Наконец, усталый, оглушённый и уже сомневающийся, что сможет хотя бы в «Серый хорт» найти дорогу, он прислонился к стене возле оружейной лавки, где торговали кинжалами, саблями и ружьями — одно- и двуствольными курковками не больше 20 калибра на первый взгляд. Подобное оружие у Олега вызывало только презрительную усмешку, но, поскольку делать было нечего и надо было хоть как-то сориентироваться, мальчишка остался стоять, тупо рассматривая оружие. Конечно, кинжалы и сабли были неплохи, но, во-первых, Олег как-то подсознательно не любил кривые клинки, а во- вторых — уж слишком, на его взгляд, рукояти и ножны были перегружены золотом и драгоценными камнями.
И почти тут же его усталость была вознаграждена. Откуда-то слева из-за лавки появился всадник — он ехал верхом, а позади на верёвках, накинутых на шеи и прикреплённых к седлу, шли двое молодых мужчин…

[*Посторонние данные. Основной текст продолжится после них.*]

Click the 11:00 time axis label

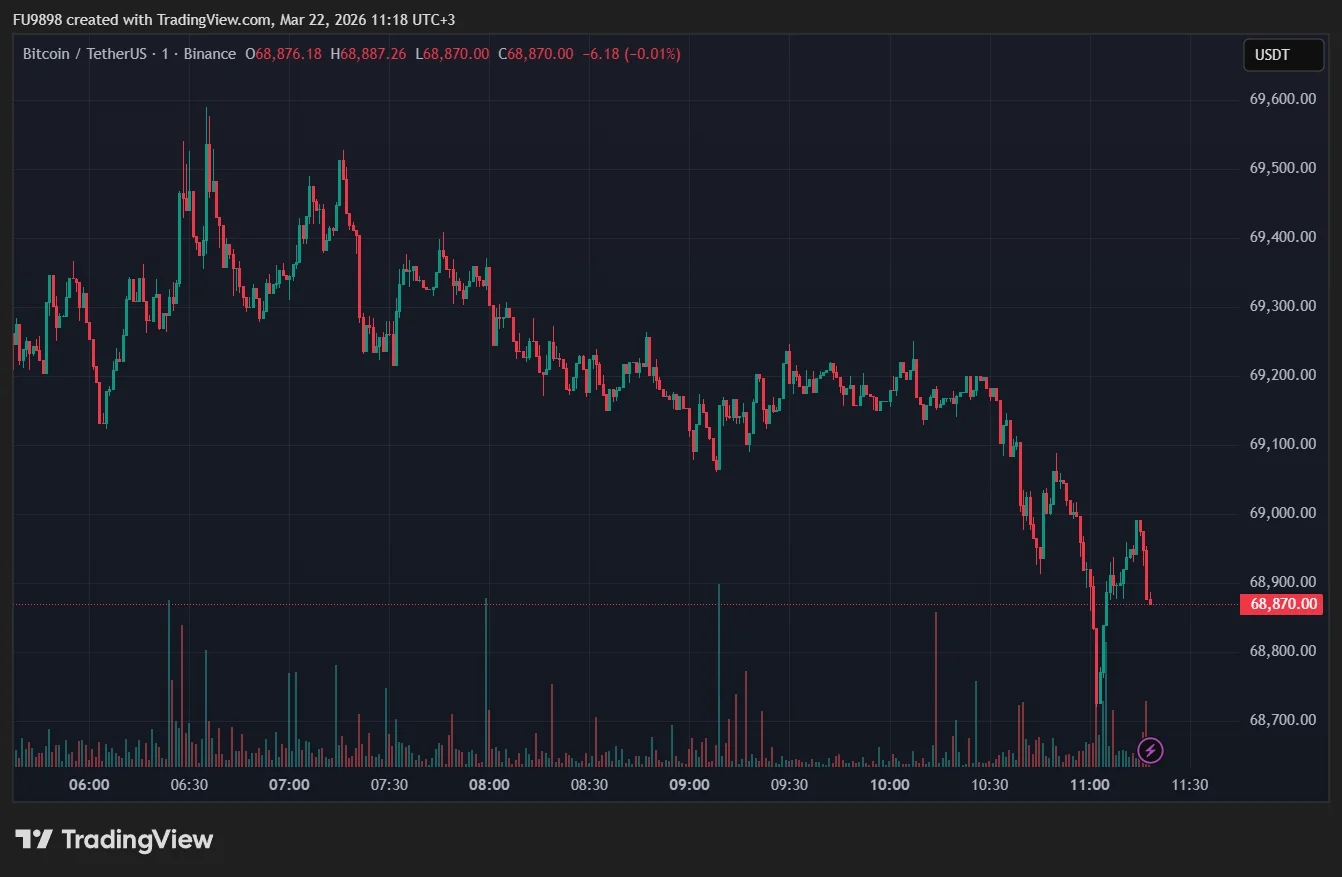[1089, 785]
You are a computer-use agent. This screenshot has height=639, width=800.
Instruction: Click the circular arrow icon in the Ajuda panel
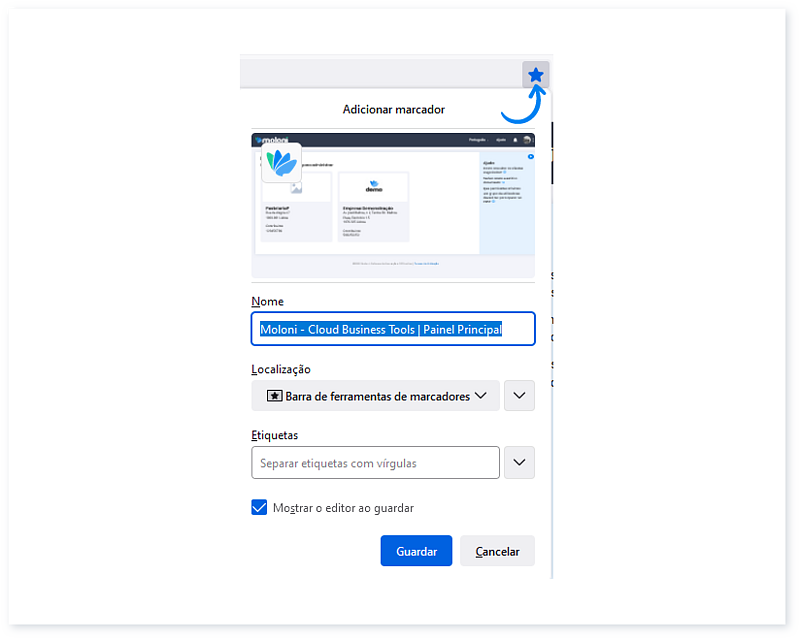pyautogui.click(x=530, y=156)
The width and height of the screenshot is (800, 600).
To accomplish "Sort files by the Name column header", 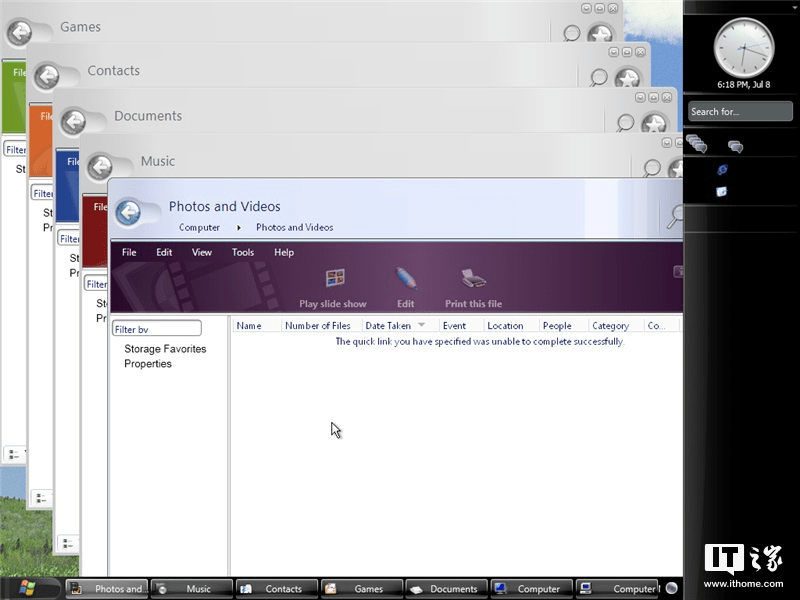I will 249,325.
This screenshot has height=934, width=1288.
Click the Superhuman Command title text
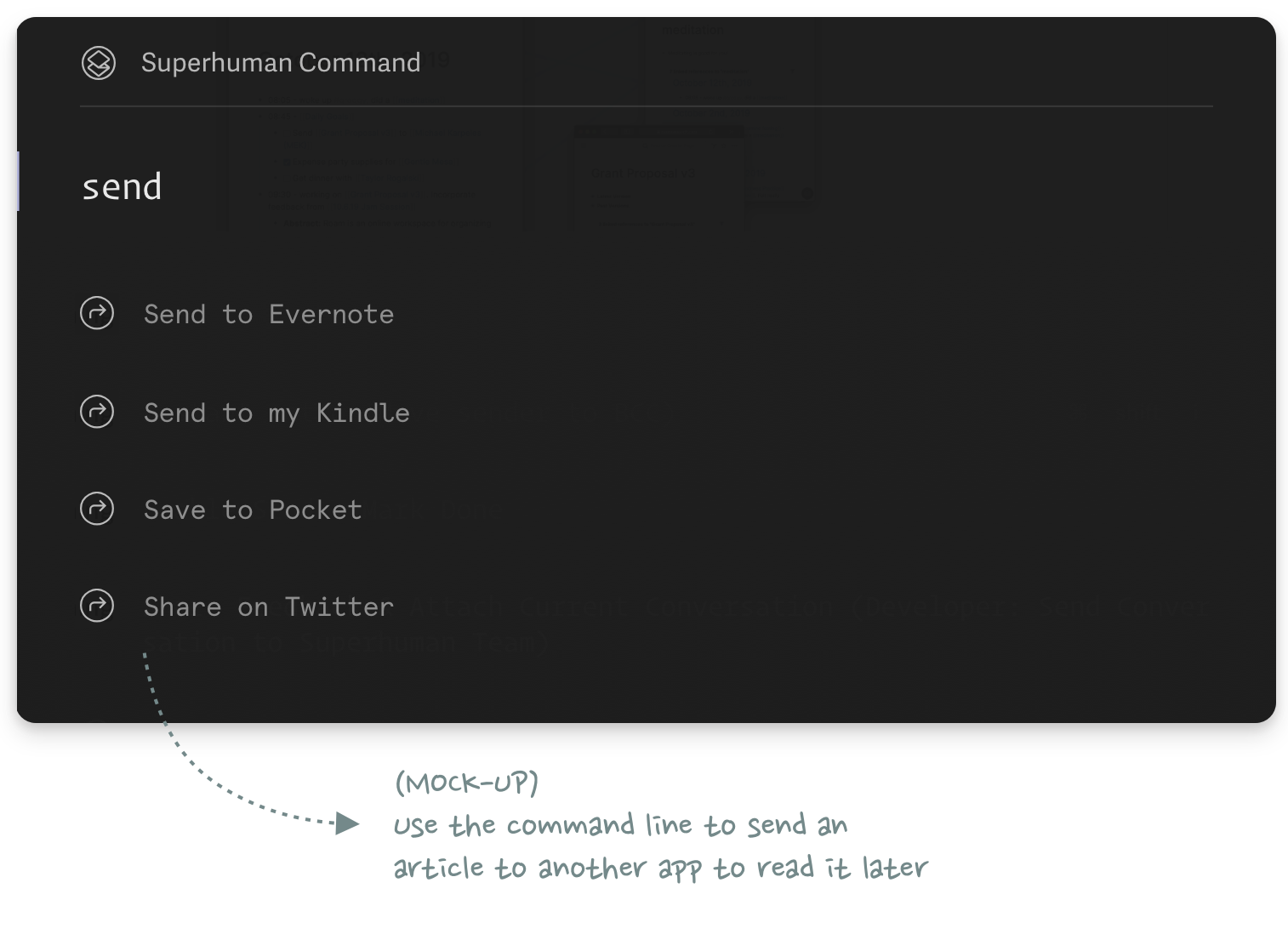[281, 63]
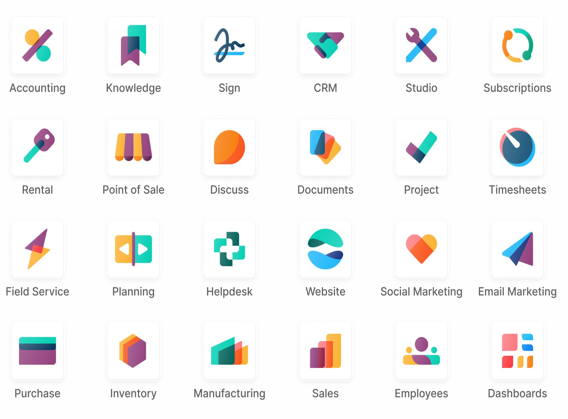Viewport: 568px width, 419px height.
Task: Select the Point of Sale app
Action: coord(133,147)

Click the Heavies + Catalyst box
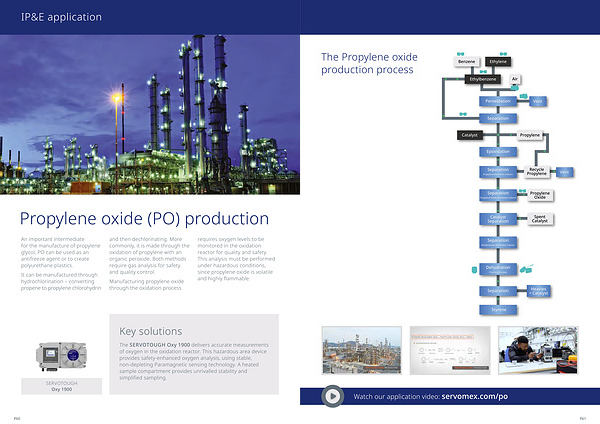[x=539, y=291]
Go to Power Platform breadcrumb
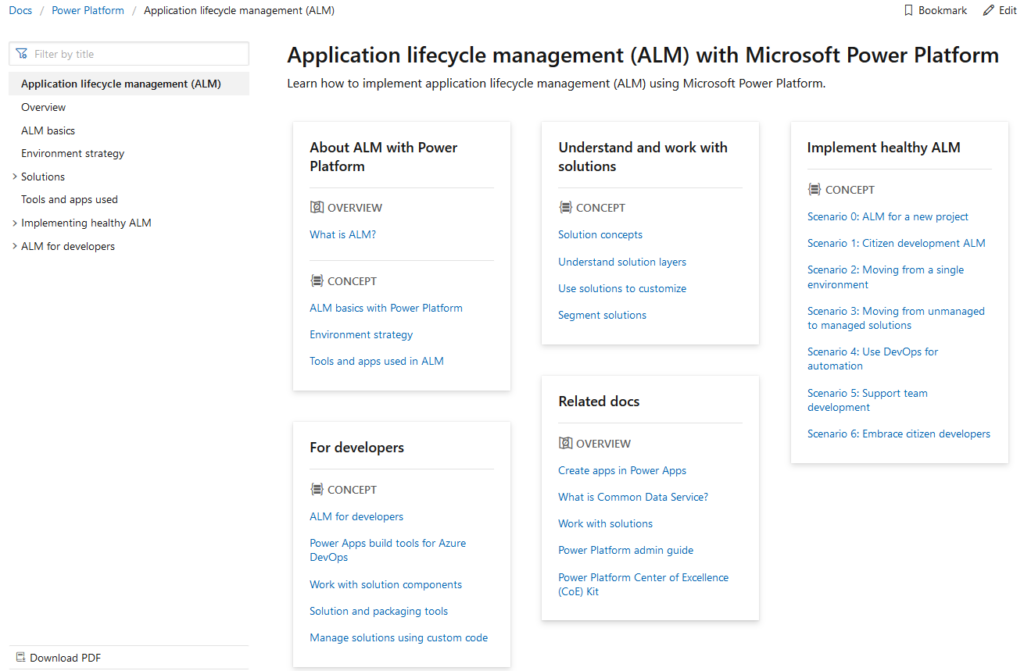1024x671 pixels. [x=88, y=10]
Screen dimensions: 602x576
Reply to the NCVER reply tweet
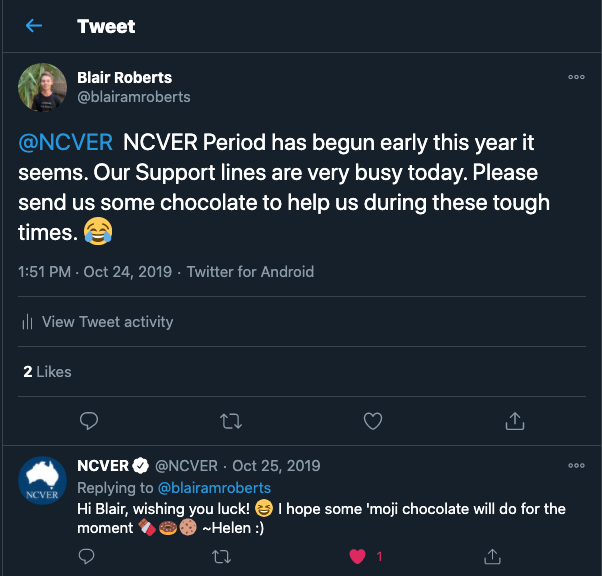click(x=88, y=555)
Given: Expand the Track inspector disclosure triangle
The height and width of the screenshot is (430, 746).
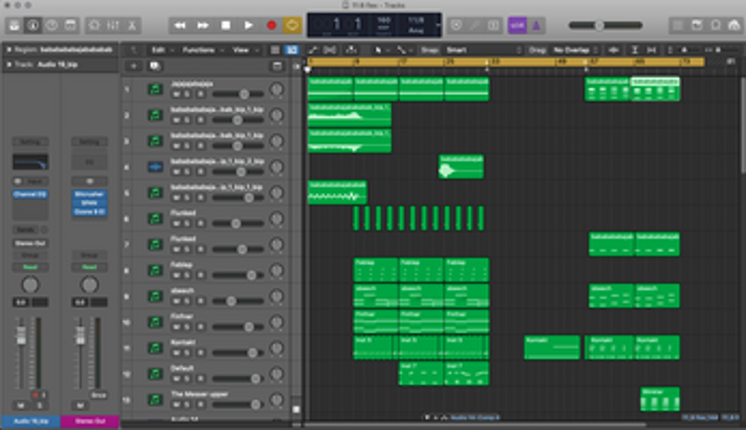Looking at the screenshot, I should (9, 64).
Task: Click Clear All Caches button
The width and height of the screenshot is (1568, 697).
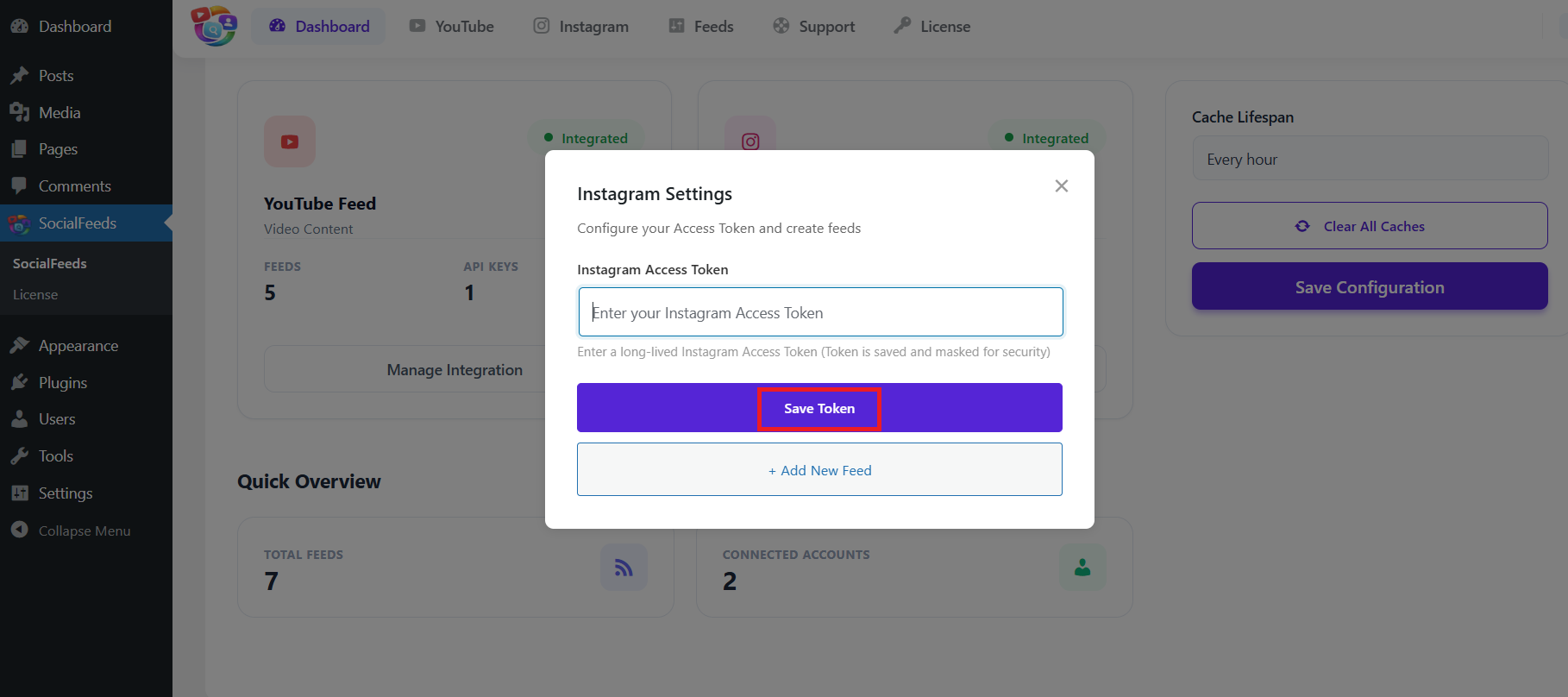Action: 1370,226
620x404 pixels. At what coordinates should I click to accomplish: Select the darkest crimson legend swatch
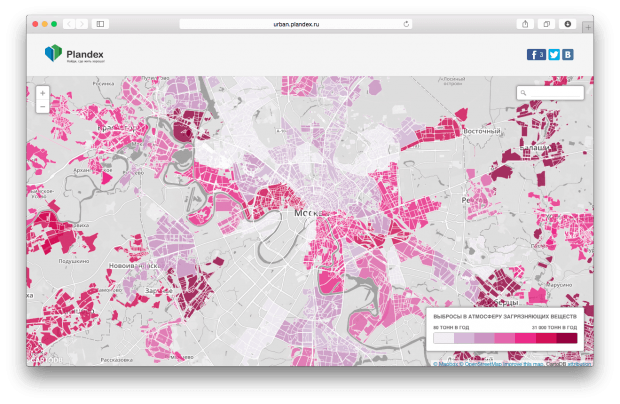[567, 339]
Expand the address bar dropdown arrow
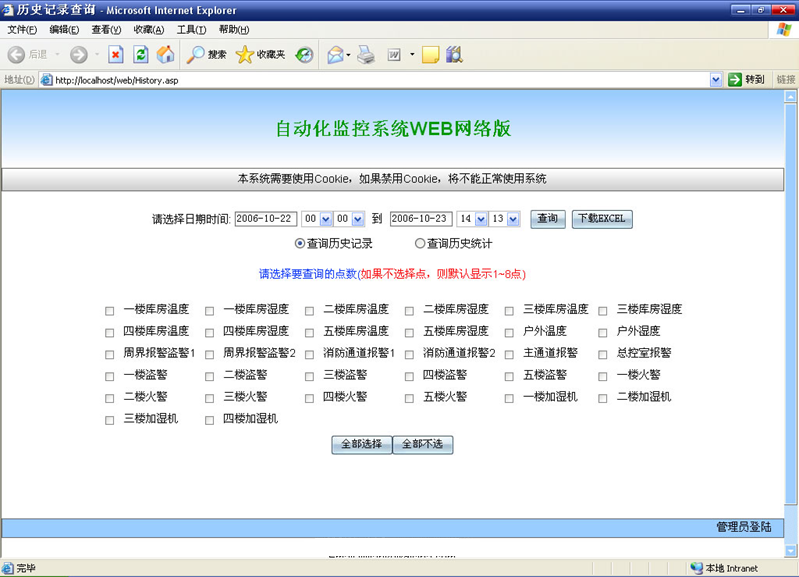Image resolution: width=799 pixels, height=577 pixels. pos(716,79)
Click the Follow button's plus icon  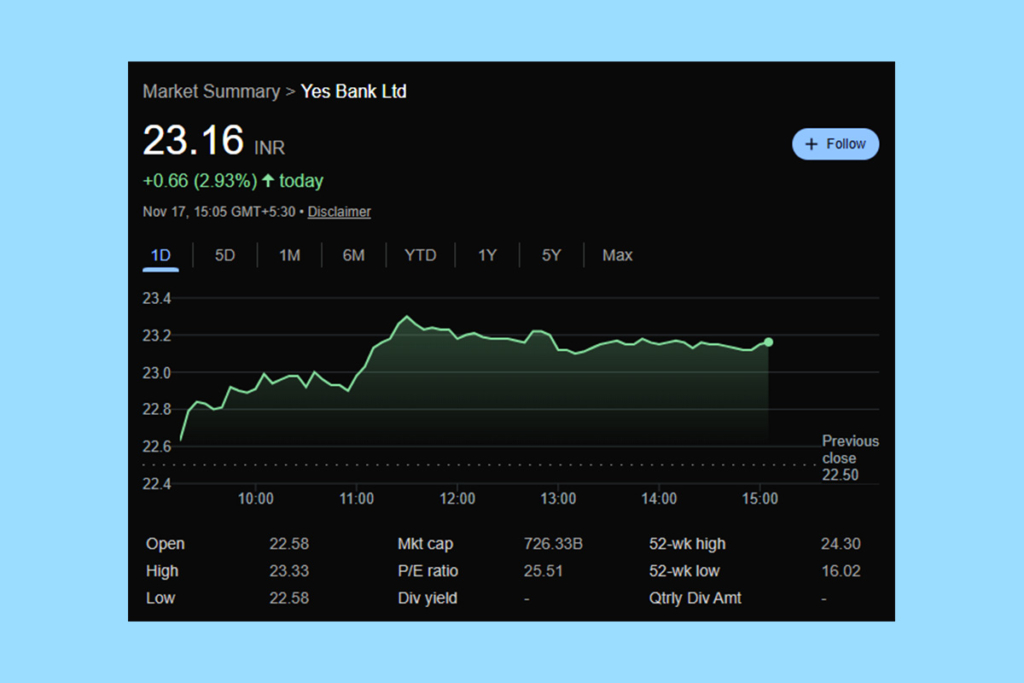(810, 143)
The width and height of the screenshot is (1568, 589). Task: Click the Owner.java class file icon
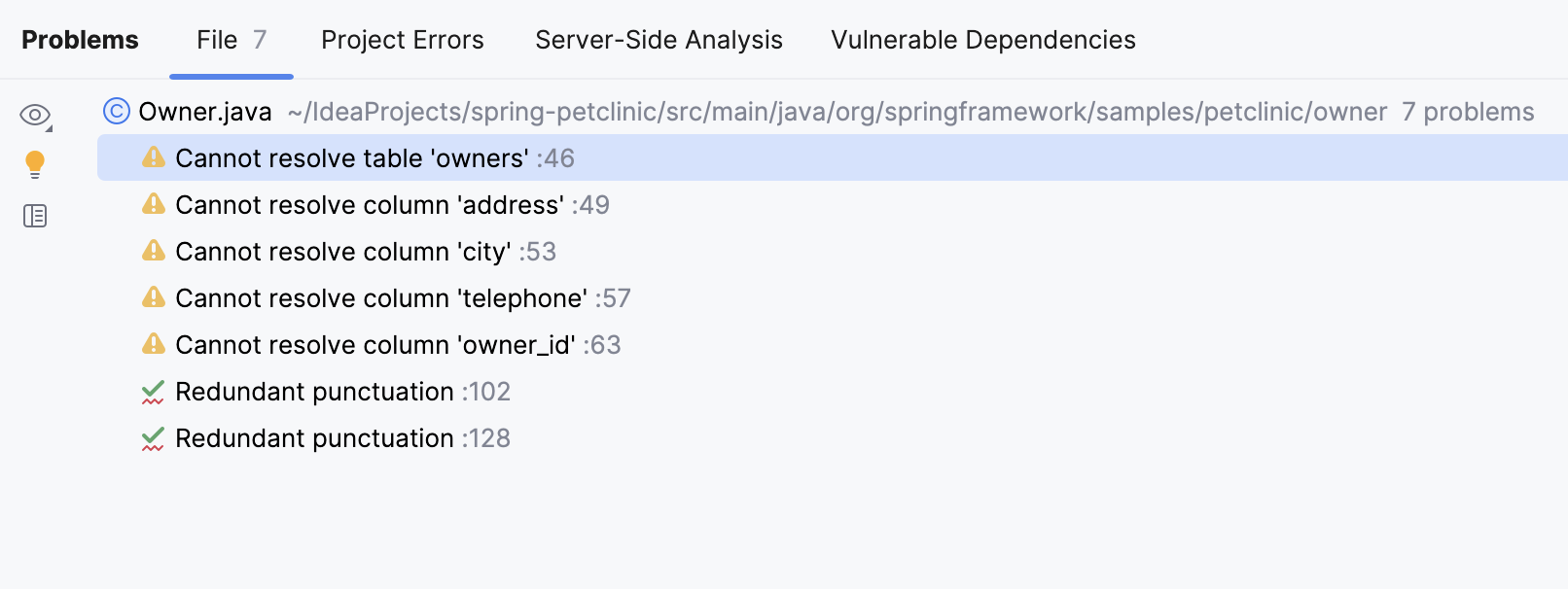[117, 112]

…Рынок рабов находился в конце короткого переулка, открывавшегося в ещё одну — и тоже немаленькую — площадь. И тут воздух дрожал от шума и гама. Над толпой возвышались пять или шесть ярко освещённых факелами помостов. Верблюды и кони стояли вдоль стен. Верховыми на самой площади были лишь трое патрульных, глядевших по сторонам, как человек, ненароком попавший ногой в дерьмо и теперь прикидывающий, как поскорей отчиститься.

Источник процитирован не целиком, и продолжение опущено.